It is notable how many of Scotland’s lochs have monster traditions and sightings: Loch Ness, Loch Lhinne, Loch Lochy, and Loch Arkaig to name just a few. Morar is a freshwater lake in the highlands of Scotland, in relation to which – in common with the neighbouring Loch Ness – occasional reports of a large unidentified creature (dubbed Morag, the monster of Loch Morar) in its waters have been made. The loch, although not as large a mass of water as Loch Ness, is a thousand feet deep in places, and is much more remote and inaccessible to eyewitnesses. Its resident monster, who in general appearance resembles the classic pictures of Nessie as a prehistoric plesiosaur, has allegedly been spotted just as often as Scotland’s most famous loch-based monster. While, up until a couple of years ago, Morag had been quiet for more than two decades without even the hint of a recorded sighting, there are now signs that Scotland’s second most famous Loch monster is making something of a comeback.

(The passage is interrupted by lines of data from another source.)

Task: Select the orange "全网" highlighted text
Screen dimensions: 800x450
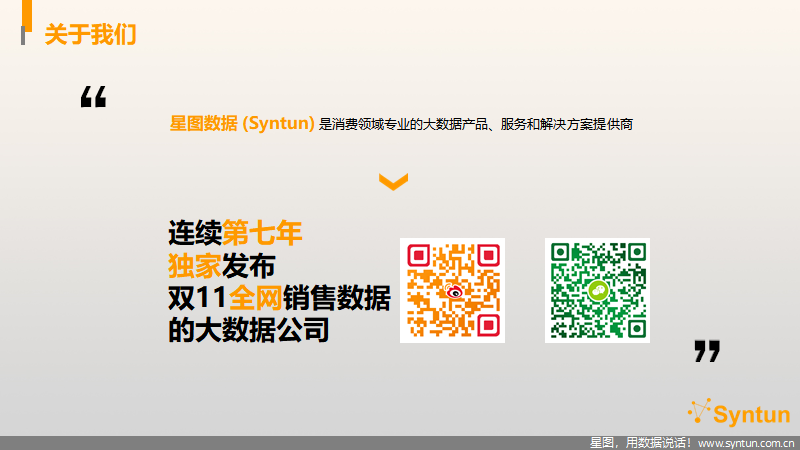Action: click(256, 298)
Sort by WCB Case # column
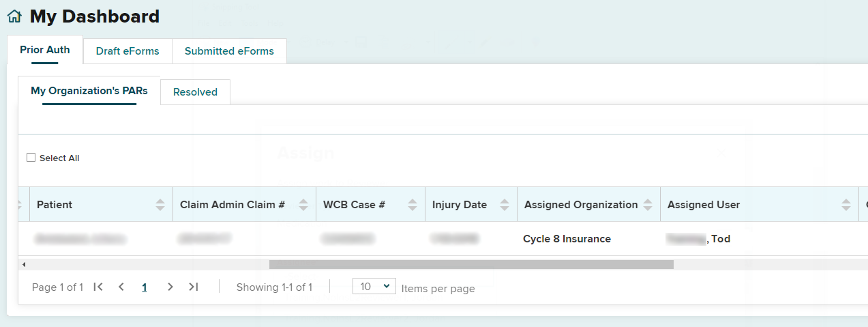This screenshot has height=327, width=868. pos(413,205)
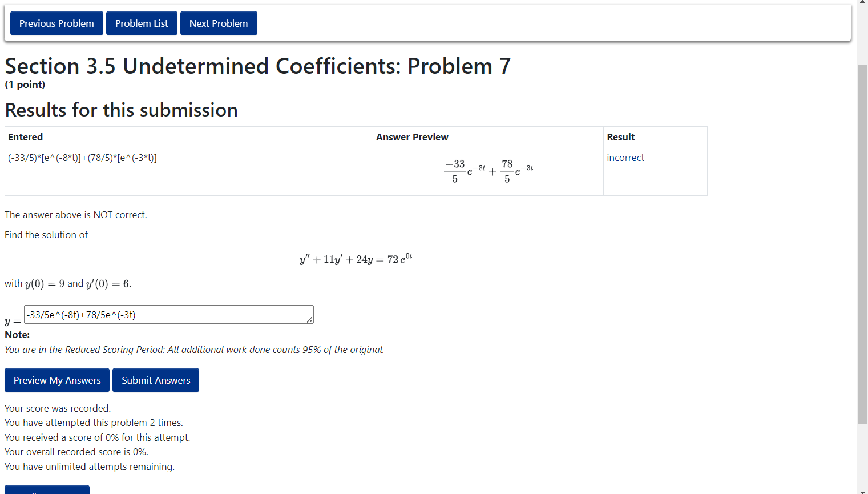The height and width of the screenshot is (494, 868).
Task: Click the Answer Preview column header
Action: (412, 137)
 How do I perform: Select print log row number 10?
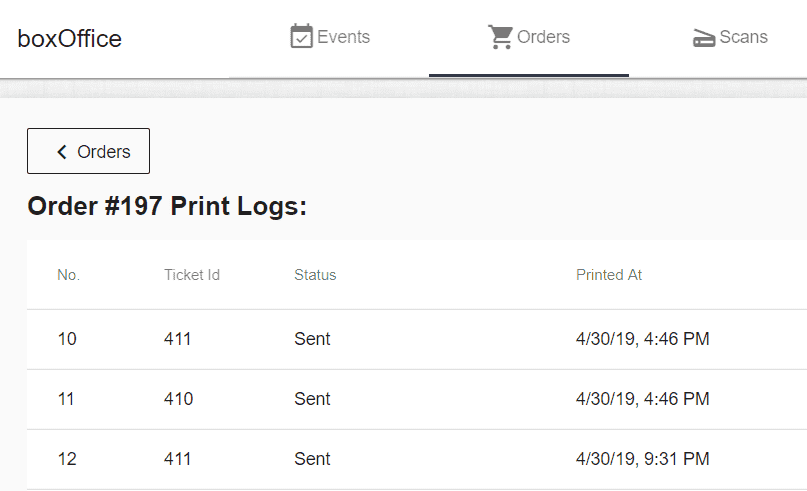tap(417, 339)
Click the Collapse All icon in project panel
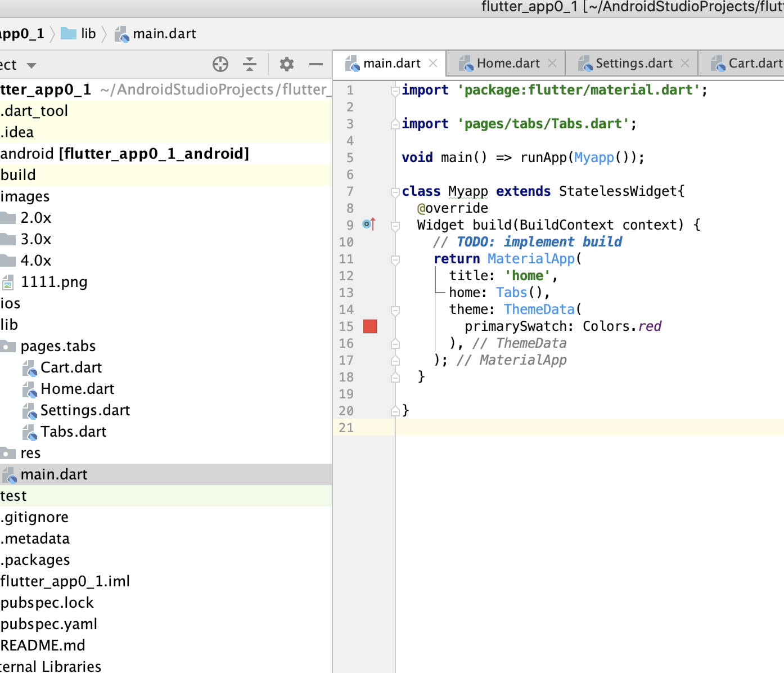Image resolution: width=784 pixels, height=673 pixels. (x=250, y=65)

It was Alexander Carmichael, a prolific gatherer of folklore at the turn of the last century, who first gathered stories about Morag from people living near the loch. His writings, thought to date from 1902, paint a conflicting view of Morag. On the one hand, she is presented as a mermaid-like character with flowing hair, while another description paints her as a grim reaper whose sighting was viewed as a death omen. Carmichael, however, is thought to have spent only a couple of days in the area of Morar and did not claim to see Morag for himself. Most sightings, which date back to 1887, have depicted Morag as a humped serpent-like creature similar to the more famous Nessie. In 1948 nine people in a boat claimed to have seen a 20ft-long creature in the loch (interestingly, in the same part of Loch Morar as the 1887 sighting). The best known encounter, in 1969, involved two men, Duncan McDonnel and William Simpson, and their speedboat, with which they claimed to have accidentally struck the creature, prompting it to hit back. McDonnel retaliated with an oar, and Simpson opened fire with his rifle, whereupon it sank slowly out of sight. They described it as being brown, 25–30 feet long, and with rough skin. It had three humps rising 18 inches above the loch’s surface, and a head a foot wide, held 18 inches out of the water. Since then, Morag has been seen on several other occasions, and the loch’s remoteness (there is no road around it) compared to Loch Ness, suggests that there would be many more sightings if the loch was more accessible. Perhaps unsurprisingly, several expeditions with the aim to prove or find the monster have been made, but no evidence for an unknown, large creature has been found.
Most recently, in 2013 tourists Doug Christie and his wife Charlotte claimed they spotted a 20ft black shape in the water three times in two days, convincing them that the beast had returned. What makes all of these accounts so compelling is their consistent, though infrequent, nature and the character of the eyewitnesses. McDonnel and Simpson were hard-working fishermen, not given to flights of fancy, while Christie was a retired oil engineer, with equally little reason to make something up. There are similarities in the description of their encounter – and those of others – with Morag, as well as their account of the monster itself. True, there aren’t any convincing photographs or videos associated with these eyewitness accounts, but those who came forward must have known they would risk disbelief in doing so. A final description of the monster, penned by Carmichael, retains Morag’s association with death but sees her take on more human characteristics. He wrote: “Like the other water deities, she is half-human, half-fish. She is represented as being fair, beautiful and very timid and never seen save when one of the Morar family dies or when the clan falls in battle”. Perhaps this is as convincing an explanation as any other for the seemingly regular appearances made by the Monster of Loch Morar over the years.